We call it "The mailbox readjustment" when the plow comes down the line, with the sidewing out pushing the banks back.

The only ones that survive are the swinging ones made out of steel piping

I have a cheep plastic box, the kind that slides over a 4x4.

The 4x4 goes into a PVC pipe that is in the ground so replacing it is easy. and I have 2 4x4's cut to length out by the garage ready for the refinement.


----------



## Sprag-O (Dec 31, 2013)

I just plow real good around and in front of my mailbox... clean into the road there as well...

I've never had a mailbox issue as there's no snow to smash it. The plow drivers are used to me keeping it clean, and swing out around it actually.


----------



## mercer_me (Sep 13, 2008)

Sprag-O;1887339 said:


> I just plow real good around and in front of my mailbox... clean into the road there as well...
> 
> I've never had a mailbox issue as there's no snow to smash it. The plow drivers are used to me keeping it clean, and swing out around it actually.


I really appreciate people like you.
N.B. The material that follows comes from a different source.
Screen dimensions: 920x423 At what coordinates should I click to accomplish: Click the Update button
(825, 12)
I do my best to go around mailboxes and honestly 99% of the mailboxes that get hit the plow never touches. The snow coming off the plow and wing hit some mailboxes and it can destroy the cheep ones. The ones that hang from chains are also really bad because when the snow hits the box the box goes flying, the door come open, and the mail goes everywhere.


----------



## maxwellp (Feb 16, 2013)

I have mine in a Milk can. If it goes flying I just stand it back up.


----------



## Antlerart06 (Feb 28, 2011)

maxwellp;1887627 said:


> I have mine in a Milk can. If it goes flying I just stand it back up.
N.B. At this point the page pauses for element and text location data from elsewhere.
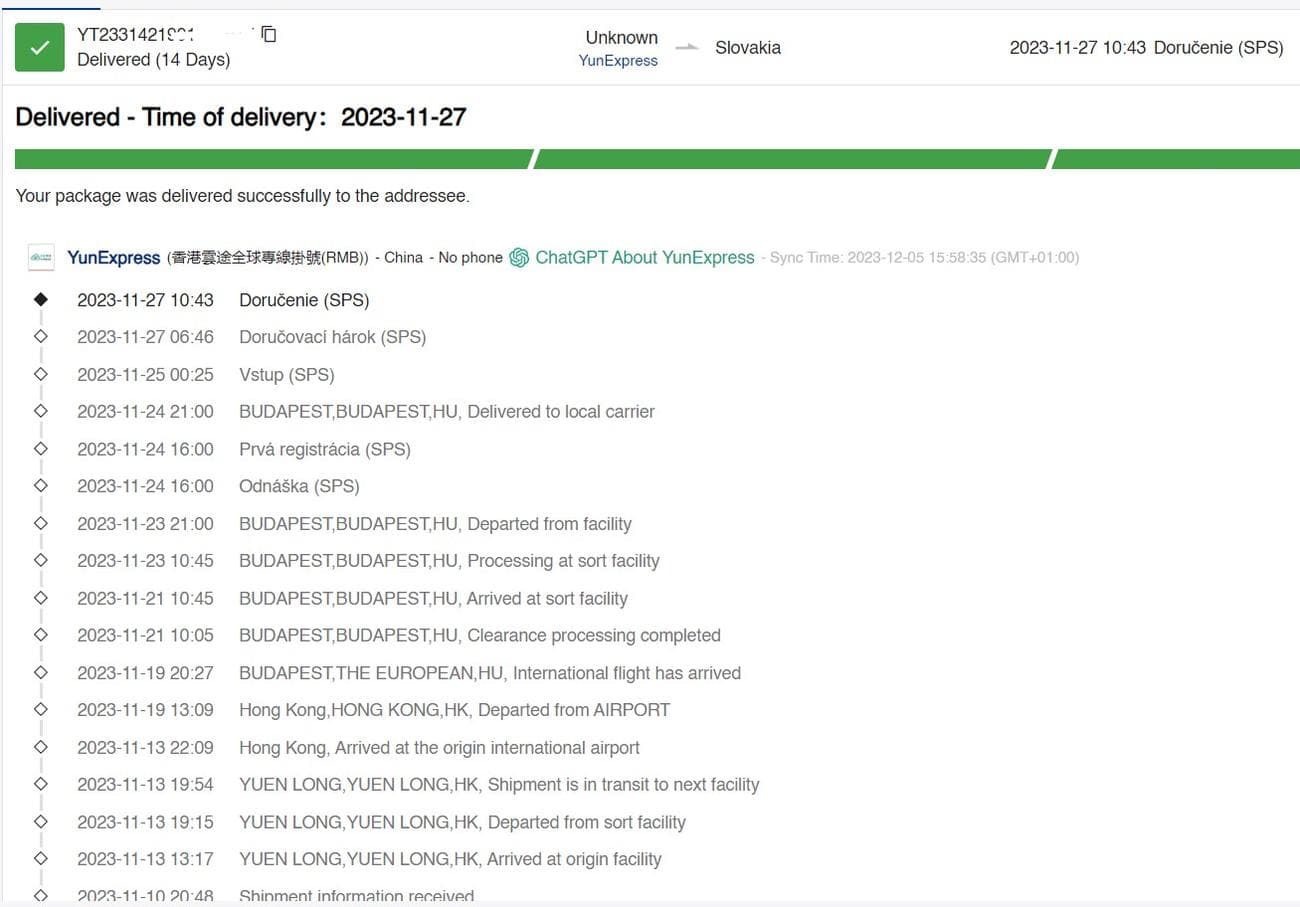Click the diamond icon beside 'Vstup (SPS)'
The image size is (1300, 907).
41,374
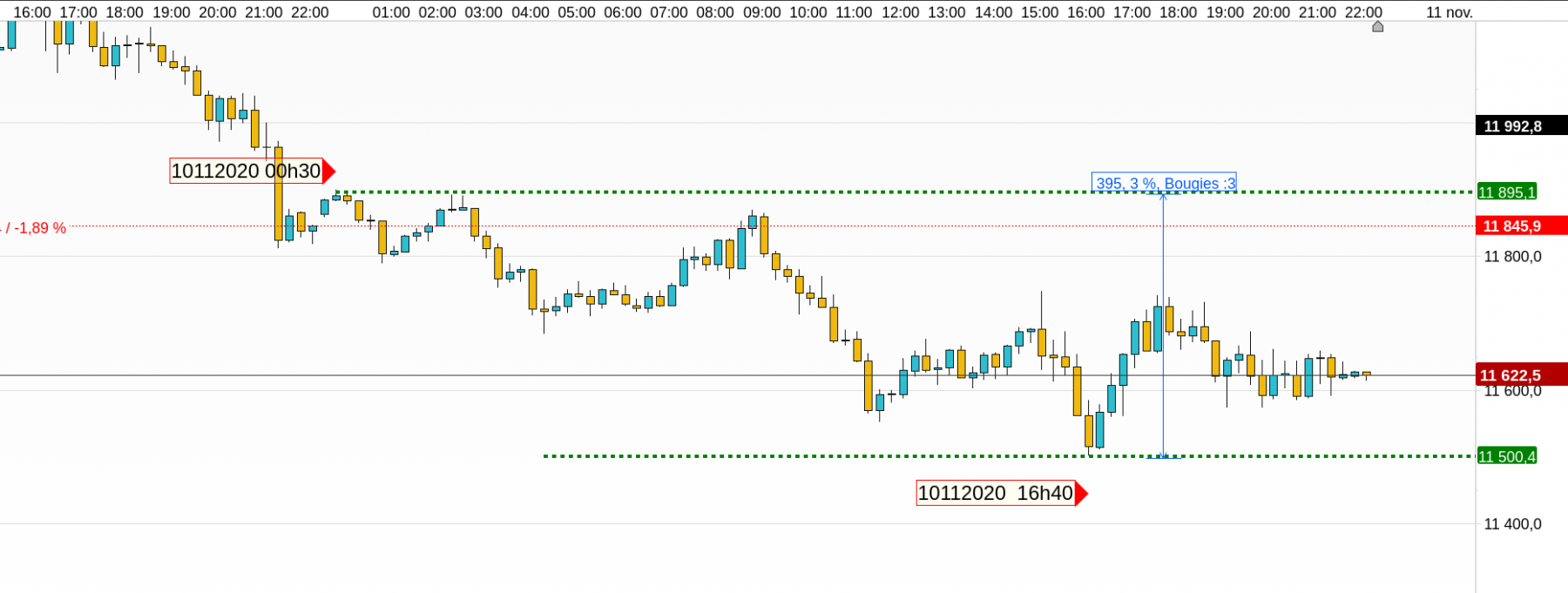This screenshot has width=1568, height=593.
Task: Click the gray horizontal current price line
Action: [737, 375]
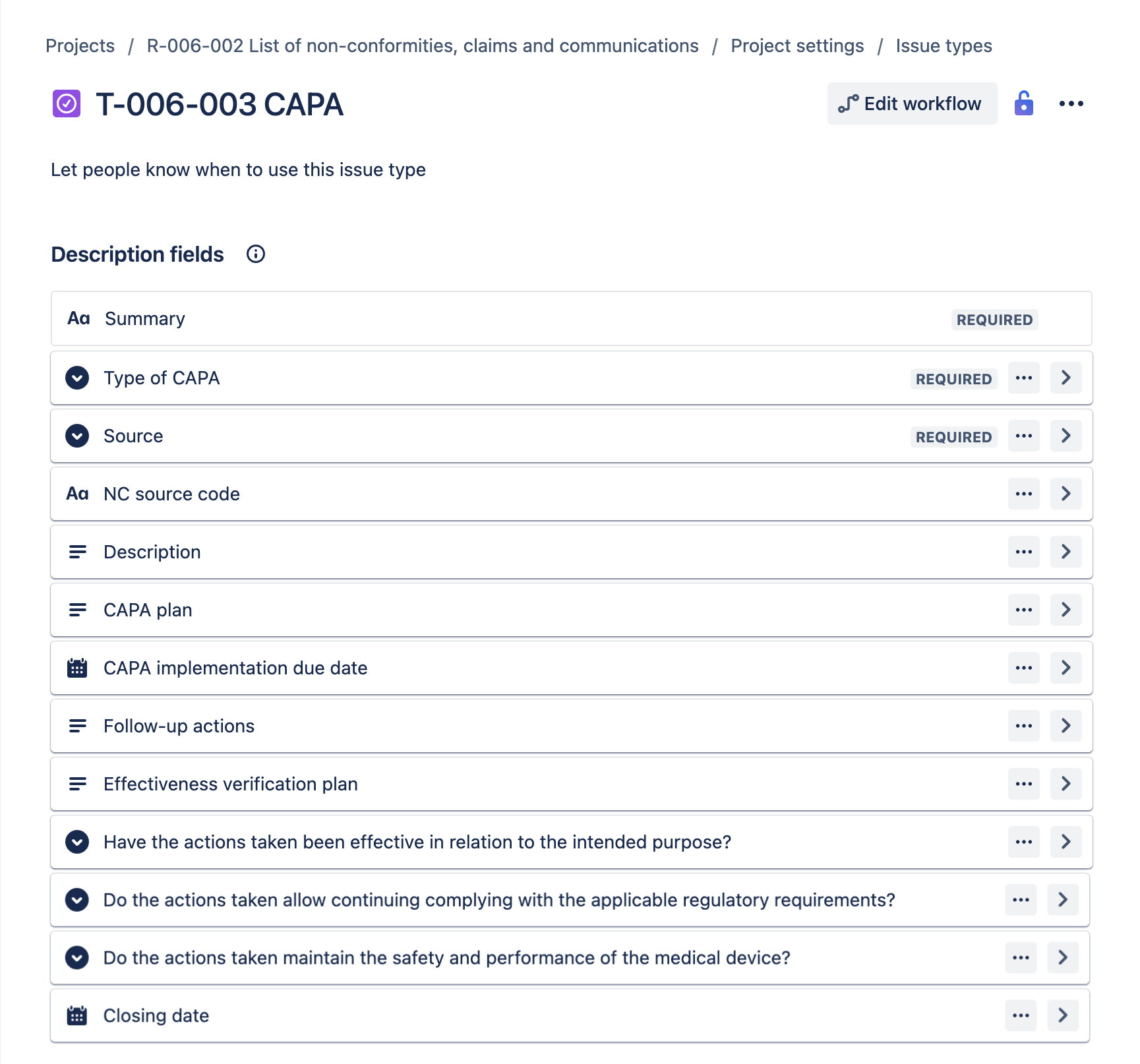Click the Edit workflow button

911,103
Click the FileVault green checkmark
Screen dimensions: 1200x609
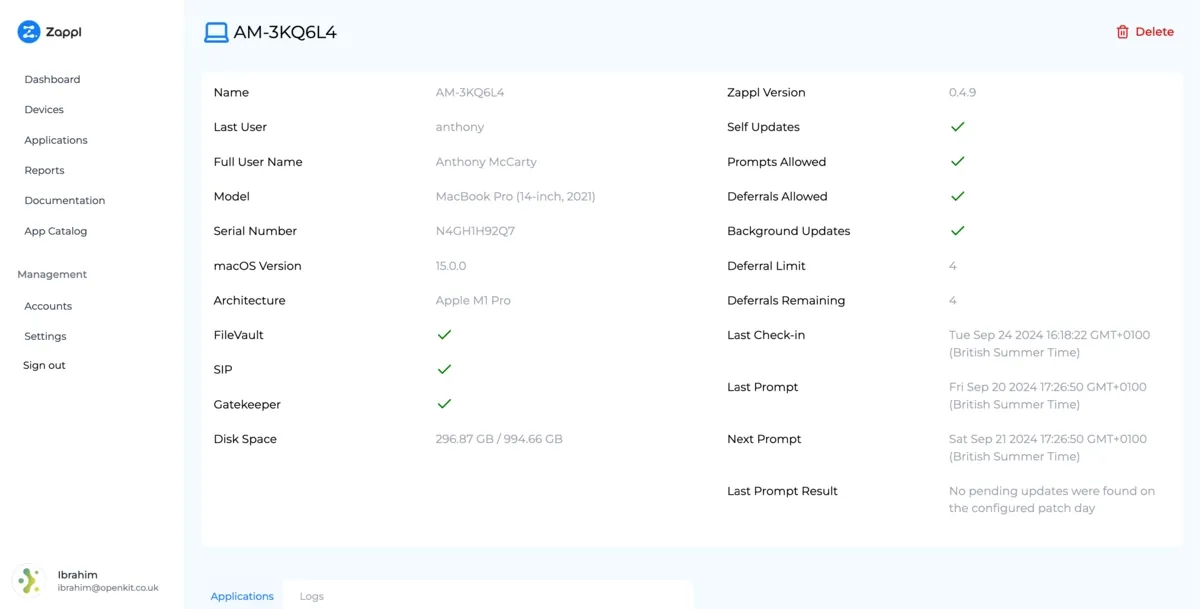444,334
LOL I seen a few that does that 
My father He has 8'' steel pipe with concrete The mailbox sets on a 10'' I beam with a plate bent over the top. State truck guy learned not to hit  it, once he broke his wing.

He didn't build it for the plow trucks . His mailbox would get smash from kids playing mailbox baseball. One day there was a broken bat laying out there.


----------